- From: Andy Seaborne <andy.seaborne@epimorphics.com>
- Date: Fri, 06 May 2011 13:32:02 +0100
- To: David Wood <dpw@talis.com>
- CC: Sandro Hawke <sandro@w3.org>, "public-rdf-wg@w3.org" <public-rdf-wg@w3.org>
On 06/05/11 13:16, David Wood wrote: > On May 6, 2011, at 7:44, Sandro Hawke<sandro@w3.org> wrote: > >> On Fri, 2011-05-06 at 09:33 +0100, Andy Seaborne wrote: >>> >>> I wonder if most people would be happen if we emphasised that it's >>> the >>> value that matters. xsd:string and simple literal have the same >>> value, >>> as do 00123 and +123. >> >> I guess it depends what you mean by 'emphasise'... >> >> I was shocked to discover SPARQL cared about the difference, and thought >> it was a grave mistake at the time (but I didn't notice until it was too >> late).
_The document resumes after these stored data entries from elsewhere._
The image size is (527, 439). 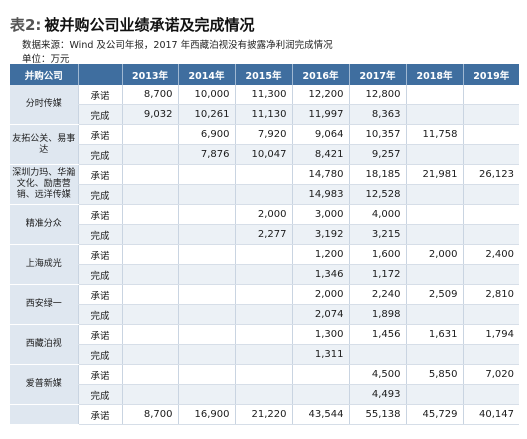 I want to click on header-year: 2013年, so click(x=150, y=74).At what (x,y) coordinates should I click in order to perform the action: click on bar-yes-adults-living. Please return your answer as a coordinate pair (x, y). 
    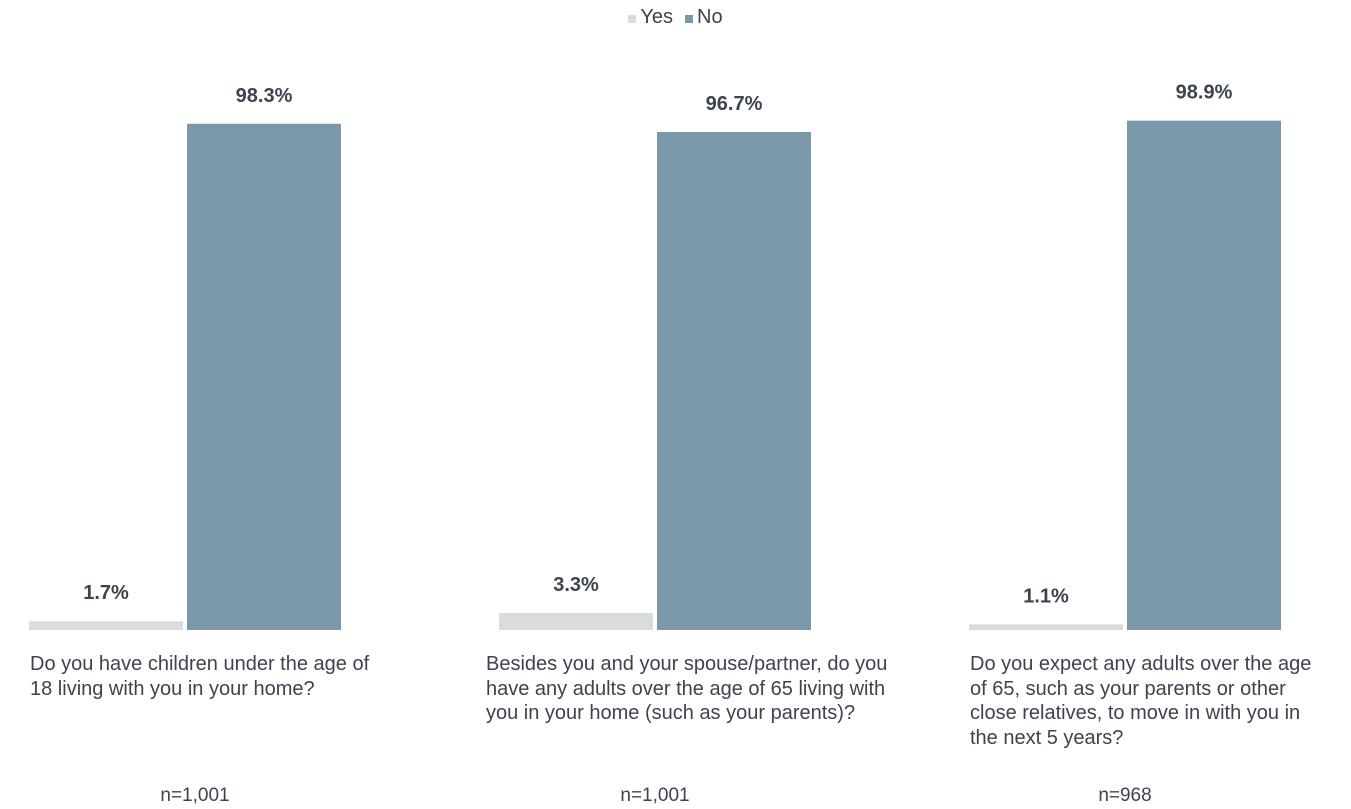
    Looking at the image, I should click on (576, 622). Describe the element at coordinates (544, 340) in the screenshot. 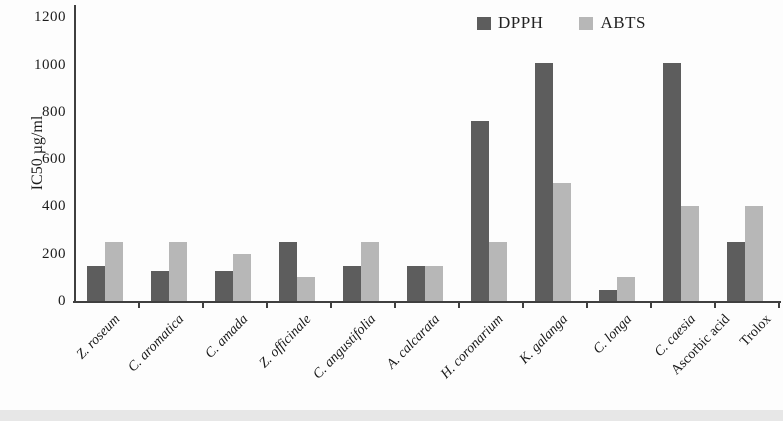

I see `x-category-label: K. galanga` at that location.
I had assumed everyone already knew you should just care about >> the value, and that every API should convert for you, hiding the >> difference. But I was wrong, and I don't really know how to get people >> to use the "Semantic Web" technologies at a "semantic" level. > > +1. Of course, it would help if we standardized it that way :) And better "if we *had* standardized it that way" :-) > Regards, > Dave > > > >> >> -- Sandro There are a couple of factors that matter here: 1/ Users expect what goes to be the same as what comes out. (tools do as well sometimes) If they read in :x :p "foo"^^xsd:string . and get back: :x :p "foo" . enough of them are surprised (=> they send email to support lists asking about it). 2/ SPARQL FILTERs don't care - it's graph matching that does because graph matching is simple entailment. And that's what most toolkit provide - the direct manipulation of the RDF terms, lexical form, datatype and all. :x :p "foo" . :x :p "foo"^^xsd:string . One triple or two? Andy (For the record : "foo"^^xsd:string matches "foo" in a Jena memory model -- there would be two triples.)